Danvers, attempting to ingratiate himself with père Eloy, was called away by an occurrence which caused him chagrin. The sentinel to whom was assigned the duty of keeping watch over Palafox was not sufficiently vigilant to foil his cunning. The amphibious athlete managing deftly to loosen the cords which bound his wrists, slipped like an eel from the boat into the river, and, diving deep, swam awhile under water, then on the surface, and finally reached the eastern shore of the Mississippi, a few miles south of the point at which the boat had landed. Long, toilsome, exhausting, was his return tramp toward the sole haunt in which he could expect sympathy or command protection. He did not rely on honor among thieves, but he had confidence in Mex, who was bound to him, he believed, by two strong ties, love and fear.

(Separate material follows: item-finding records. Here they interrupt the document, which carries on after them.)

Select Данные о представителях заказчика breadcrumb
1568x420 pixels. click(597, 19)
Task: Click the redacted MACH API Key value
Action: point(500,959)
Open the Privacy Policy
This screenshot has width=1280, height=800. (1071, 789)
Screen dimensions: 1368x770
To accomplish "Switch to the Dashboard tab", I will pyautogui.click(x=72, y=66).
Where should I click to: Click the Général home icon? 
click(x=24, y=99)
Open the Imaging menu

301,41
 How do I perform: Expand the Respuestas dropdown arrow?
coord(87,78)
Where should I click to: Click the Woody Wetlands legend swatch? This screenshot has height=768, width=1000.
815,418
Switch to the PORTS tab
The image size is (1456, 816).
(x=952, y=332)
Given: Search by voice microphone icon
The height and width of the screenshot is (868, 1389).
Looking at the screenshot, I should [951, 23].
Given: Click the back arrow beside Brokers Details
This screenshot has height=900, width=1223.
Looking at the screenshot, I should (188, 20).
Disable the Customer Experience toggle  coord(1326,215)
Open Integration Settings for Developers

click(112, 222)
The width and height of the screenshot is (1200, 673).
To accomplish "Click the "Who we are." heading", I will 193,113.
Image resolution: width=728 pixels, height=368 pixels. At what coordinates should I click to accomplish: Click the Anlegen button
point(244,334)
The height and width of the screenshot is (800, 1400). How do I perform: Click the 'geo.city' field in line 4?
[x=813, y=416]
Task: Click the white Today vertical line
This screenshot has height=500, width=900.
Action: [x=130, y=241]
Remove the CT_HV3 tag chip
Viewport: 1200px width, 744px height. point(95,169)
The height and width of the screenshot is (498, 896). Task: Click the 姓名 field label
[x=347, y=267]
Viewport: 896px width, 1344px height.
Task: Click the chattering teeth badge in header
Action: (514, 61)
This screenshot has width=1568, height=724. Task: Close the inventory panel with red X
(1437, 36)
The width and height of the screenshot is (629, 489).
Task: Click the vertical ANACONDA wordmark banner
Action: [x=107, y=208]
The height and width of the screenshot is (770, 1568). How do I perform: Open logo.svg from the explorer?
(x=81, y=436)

Night had fallen before Palafox reached the southern edge of the bayou at the point opposite his only house and home, and it was pitchy dark, when, having swam across the stagnant channel, he trudged, wet and weary, to the barred door of Cacosotte's Tavern, and knocked. Mex undid the bolts and let her master in, her sagacious eyes swiftly taking note of his bodily plight and desperate mood. To her demonstration of savage tenderness he returned a ferocious growl, and shoved her from him roughly.

"Fetch me the brandy, quick! Don't you see I'm drowned?"

He swallowed at a gulp the potation she poured out, and stepping into a dark recess christened "The Captain's Corner," where hung various stolen articles of men's apparel, he exchanged his soaked garments for dry ones.

Meanwhile, Mex sullenly placed upon a table such food as her cupboard could supply. Palafox emerged, mollified in temper, but still irascible. In his hand he held the long leathern pocket-book containing the alleged evidence of Wilkinson's complicity with the Spanish government. It was creased and dripping, and before eating he opened it, carefully took out the papers, and spread them on the counter of the bar to dry.

"You wouldn't guess there might be a fortune in these, would you, Blackey?"

"Not Blackey! No negar-wool!" She shook her long black hair, and her blacker eyes glittered. "No Mexicano, no red squaw—your woman."

Palafox was wont to amuse himself by provoking the pride and jealousy of this caged creature of untamed affections.

"Where is Sott? Did he come home? He ought to be burnt alive for letting my game escape. Where is he?"

Mex, standing behind her lord and watching him as he ate and drank, explained that Nine Eyes had been badly hurt in a fight with one of the band; a bullet had shivered the bones of his arm; the sufferer had groaned and howled, but she soothed him, she said, by a charm, and he at last slept.